Cleburne Times-Review
- Type: Daily newspaper
- Format: Broadsheet
- Owner(s): Community Newspaper Holdings Inc.
- Publisher: Lisa Chappell
- Editor: Monica Faram
- Founded: 1904
- Headquarters: 108 South Anglin Street Cleburne, Texas 76031 United States
- Circulation: 1,329 (as of 2023)
- Website: http://www.cleburnetimesreview.com

= Cleburne Times-Review =

Newspaper published in Texas, US

The Cleburne Times-Review is a six-day daily newspaper published in Cleburne, Texas, in the morning on weekdays (Monday through Saturday). It covers "all of Johnson County". It is owned by Community Newspaper Holdings Inc.

==History==
The newspaper was owned by Waco-based Newspapers Inc. in the 1930s. William M. Rawland, who worked at the newspaper as its bookkeeper, purchased the newspaper with his father-in-law in July 1940. He continued to own and published the Cleburne Times-Review through the 1970s. Rawland bought out Walter Murray in July 1947, becoming the sole owner. His official title was publisher and general manager.

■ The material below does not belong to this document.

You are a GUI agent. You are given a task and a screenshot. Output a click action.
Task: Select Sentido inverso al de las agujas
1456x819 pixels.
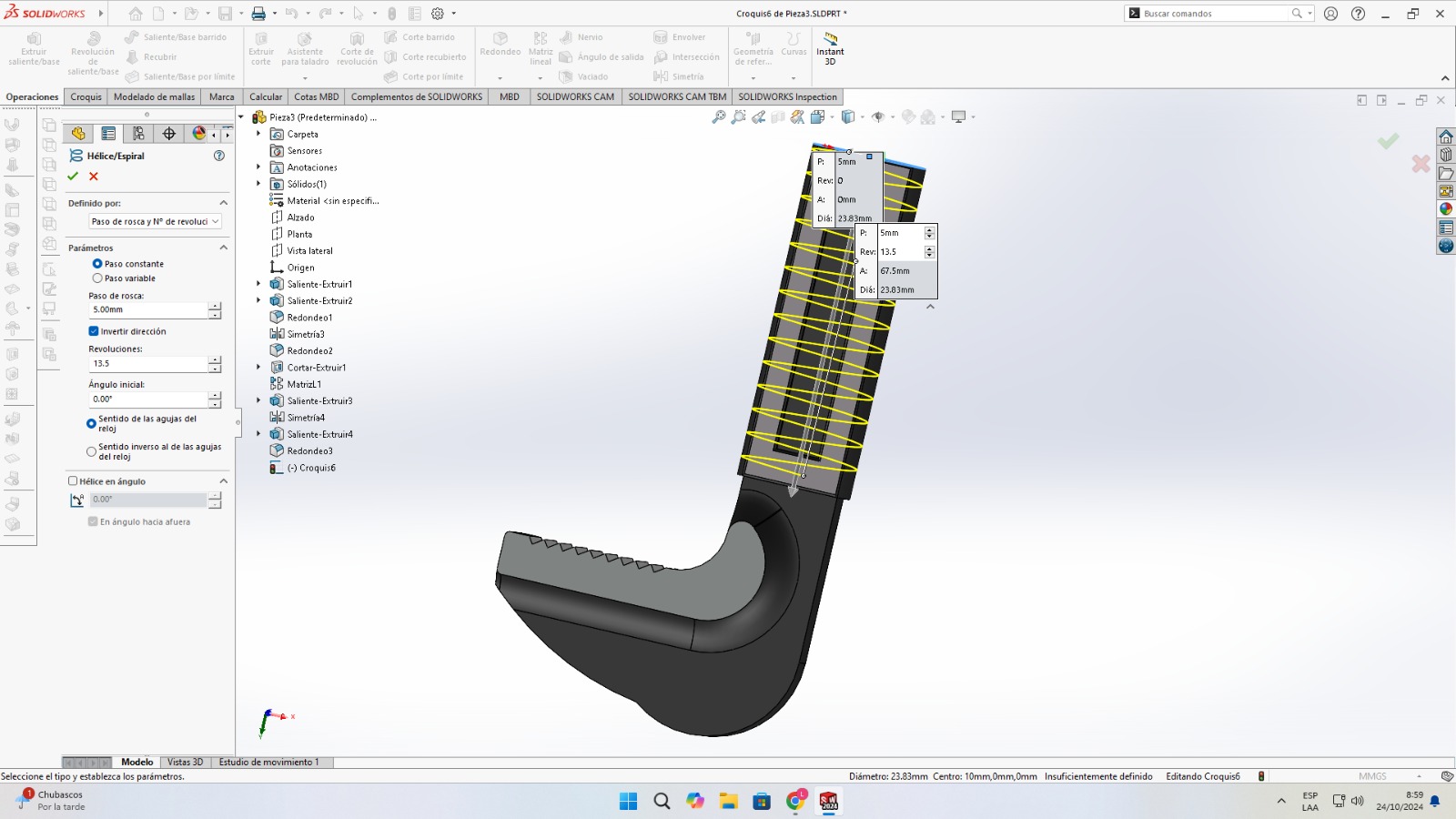pyautogui.click(x=91, y=451)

In 1976, he sold the newspaper to Donrey Media Group. The transition seemed to be relatively smooth since Rawland's nephew, Paul I. Griffith, was appointed as general manager. Griffith joined the newspaper in 1945 as its advertising manager. Rawland continued to have an office at the newspaper. He was named publisher emeritus and served as an assistant to Don W. Reynolds. Griffith retired in 1995, leaving Bill Rice as general manager. Like Griffith, Rice had been advertising manager at the newspaper.

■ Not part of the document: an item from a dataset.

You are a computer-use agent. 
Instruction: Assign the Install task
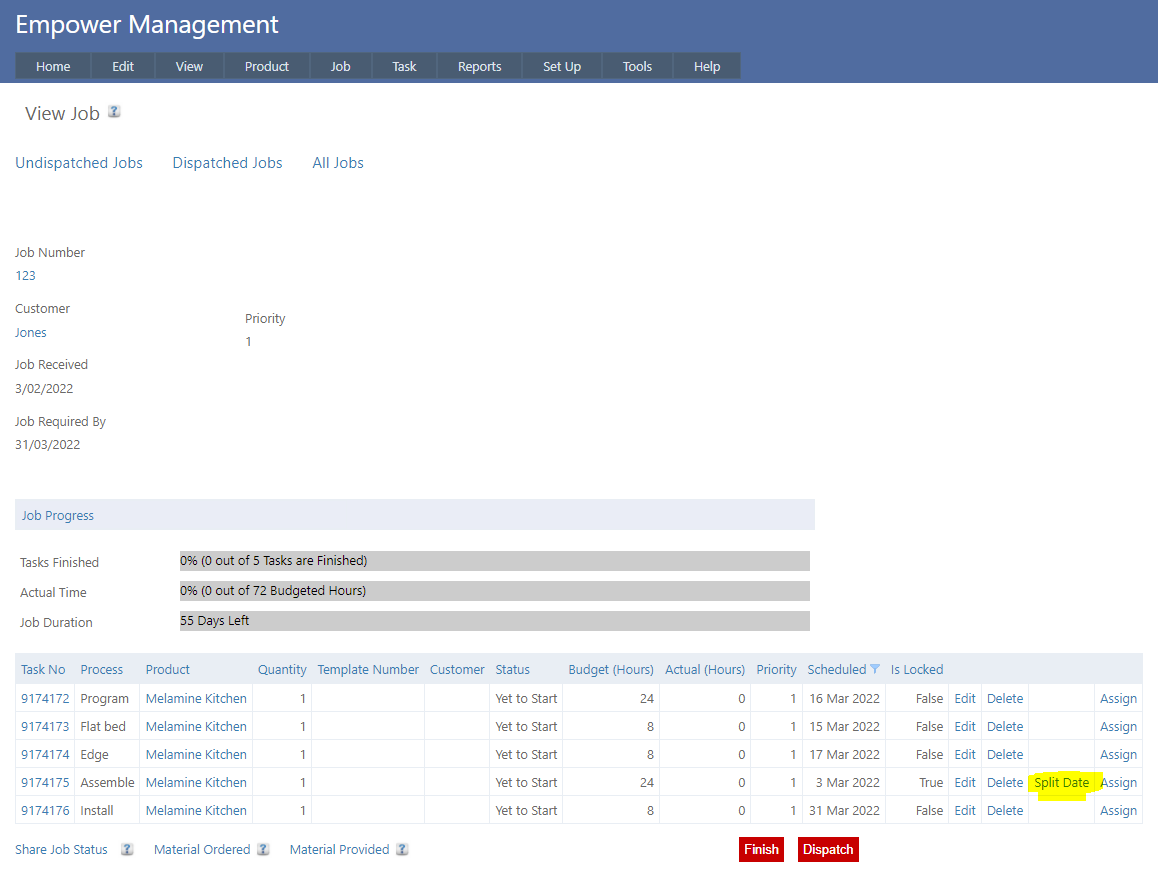(1118, 811)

Donrey Media Group sold the newspaper to CNHI in July 1998. A former employee, Bob Sonderegger, wrote in a Texas Journalism Review article that

"When CNHI took over the Cleburne Times-Review from Donrey Media, they were real slow on paying a lot of their bills. ... When CNHI bought the Cleburne paper in July of 1998, Ralph Martin was chief executive officer. Some internal problems caused a change. Martin exited and Mike Reed became CEO. CNHI is known for cluster-bleeping community papers by combining printing plants but Martin chose to leave Cleburne in tact [sic]. Reed went for consolidation."